I was thinking that higher output would be needed in the evening/overnight and a bump in the morning that would require additional fuel, but I guess an adjustment of the thermostat can account for the morning temperature increase. I was also thinking smaller loads overall would be needed to obtain the lowest output in the middle of the day, such as today when the furnace didn't run between 1 pm and 5 pm.

I spoke to a local Kuma dealer that said they won't provide heat overnight with the local spruce fuel and said locals use firebricks for 8 hr overnight burns. A friend says he loads spruce in his Fireview twice daily as his only heat source for his similar small home.
 
I still would just get the princess. Highbeams got his down to a science and it will probably take you a bit but I suspect you will as well. You can always run it hotter like a regular stove or just let it simmer and take up the slack of what you’re currently using.

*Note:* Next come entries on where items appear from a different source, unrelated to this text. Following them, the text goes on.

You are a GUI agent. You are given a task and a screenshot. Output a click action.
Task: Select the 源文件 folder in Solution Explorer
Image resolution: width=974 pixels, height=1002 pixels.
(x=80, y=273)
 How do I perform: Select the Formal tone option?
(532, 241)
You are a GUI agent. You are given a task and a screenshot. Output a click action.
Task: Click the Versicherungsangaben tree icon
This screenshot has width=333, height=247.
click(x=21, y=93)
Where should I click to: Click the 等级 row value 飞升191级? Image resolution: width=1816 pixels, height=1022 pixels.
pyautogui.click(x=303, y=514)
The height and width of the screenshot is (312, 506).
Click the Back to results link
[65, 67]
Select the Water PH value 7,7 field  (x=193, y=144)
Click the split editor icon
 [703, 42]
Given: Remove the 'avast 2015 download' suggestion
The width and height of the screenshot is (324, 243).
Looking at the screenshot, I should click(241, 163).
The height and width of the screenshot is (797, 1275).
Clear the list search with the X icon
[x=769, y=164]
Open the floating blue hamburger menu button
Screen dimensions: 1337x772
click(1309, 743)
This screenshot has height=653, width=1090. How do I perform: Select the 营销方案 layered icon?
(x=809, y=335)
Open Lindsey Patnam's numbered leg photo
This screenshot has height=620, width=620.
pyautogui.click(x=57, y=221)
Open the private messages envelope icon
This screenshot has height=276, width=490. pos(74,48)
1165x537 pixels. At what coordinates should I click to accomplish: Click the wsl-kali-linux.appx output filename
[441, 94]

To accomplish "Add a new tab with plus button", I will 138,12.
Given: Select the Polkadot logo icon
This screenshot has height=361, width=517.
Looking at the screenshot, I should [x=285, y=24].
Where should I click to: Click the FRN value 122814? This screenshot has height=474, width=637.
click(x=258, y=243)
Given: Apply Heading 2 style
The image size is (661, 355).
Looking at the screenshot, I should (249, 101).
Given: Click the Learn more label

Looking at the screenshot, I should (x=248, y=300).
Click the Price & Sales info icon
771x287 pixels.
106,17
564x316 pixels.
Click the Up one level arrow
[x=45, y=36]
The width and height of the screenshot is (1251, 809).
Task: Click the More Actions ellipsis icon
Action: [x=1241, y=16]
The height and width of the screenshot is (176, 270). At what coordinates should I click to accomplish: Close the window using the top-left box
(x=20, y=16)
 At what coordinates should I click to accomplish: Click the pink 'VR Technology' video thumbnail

Like Highbeam said, you could stoke it full and then just a partial. Having the ability to turn the stove down is way better than one that’s going to burn a full load in 12 hours or less.
 
I still would just get the princess. Highbeams got his down to a science and it will probably take you a bit but I suspect you will as well. You can always run it hotter like a regular stove or just let it simmer and take up the slack of what you’re currently using. Like Highbeam said, you could stoke it full and then just a partial. Having the ability to turn the stove down is way better than one that’s going to burn a full load in 12 hours or less.
The idea of filling a stove and allowing it to provide simmering heat is so appealing, but I can't help being nervous that the lower, steady heat will still be too much when accumulated during our ~300-day/year sunny afternoon hours (I'm fairly confident we have more, we only have ~15" rain and 50" snow/year). Even now at 9 pm and 18F, my furnace just ran for 15 minutes out of the last hour. That will increase dramatically as the night goes on, but my point is it's a really small home.

If I could count on utility service, NG pricing, technology (my furnace board has a bad gas valve relay I'm limping on with no parts available), and didn't live near the Rio Grande Forest (my neighbor delivers firewood), I wouldn't be considering a wood stove. Perhaps I should just plan to burn a decent load in a smaller BK, or possibly be looking at smaller, shorter (8-12 hr) burn-time stoves to burn overnight with a morning load when temps necessitate?

Kudo's for the OP for having done homework and come up with both utility data and a floor plan, that is awesome. I think it is also an indicator his learning curve as a new burner should be short and sweet.

No one has yet admonished the OP to get his wood split and stacked mui pronto. 60M BTU is about three cords of spruce that needs to be split, stacked off the ground and top covered before Saint Patrick's Day. Ideally, for planned ongoing 24 hour repetitive burns, I like fuel at 15-16% MC.
Thanks for the compliment Poindexter, my friend told me the 3-4 cords of standing dead spruce he gets in the spring are ready for his cat stove in the fall and my firewood biz neighbor gets his stock off the ground and sells it for the fall. I will have to check the moisture content for myself. What I'm wondering is if a metal covering over only the top of the stack will suffice. I have yet to see a neighbor with protected firewood, but they probably use non-cat stoves. It's so dry here that the snow evaporated in the shade behind my home but the pavers are frozen together and to the ground.
 
The fireview is a great stove. It’s really small though, measures less than 2 cubic feet with a weird shape that you can’t stuff as well as a princess. Anything a fireview can do, a princess can do for longer.

Good cat stoves use the firebox as a fuel tank and give the operator a wide range of burn rates to choose from. BK and Woodstock give a pretty wide range, kuma apparently not so much.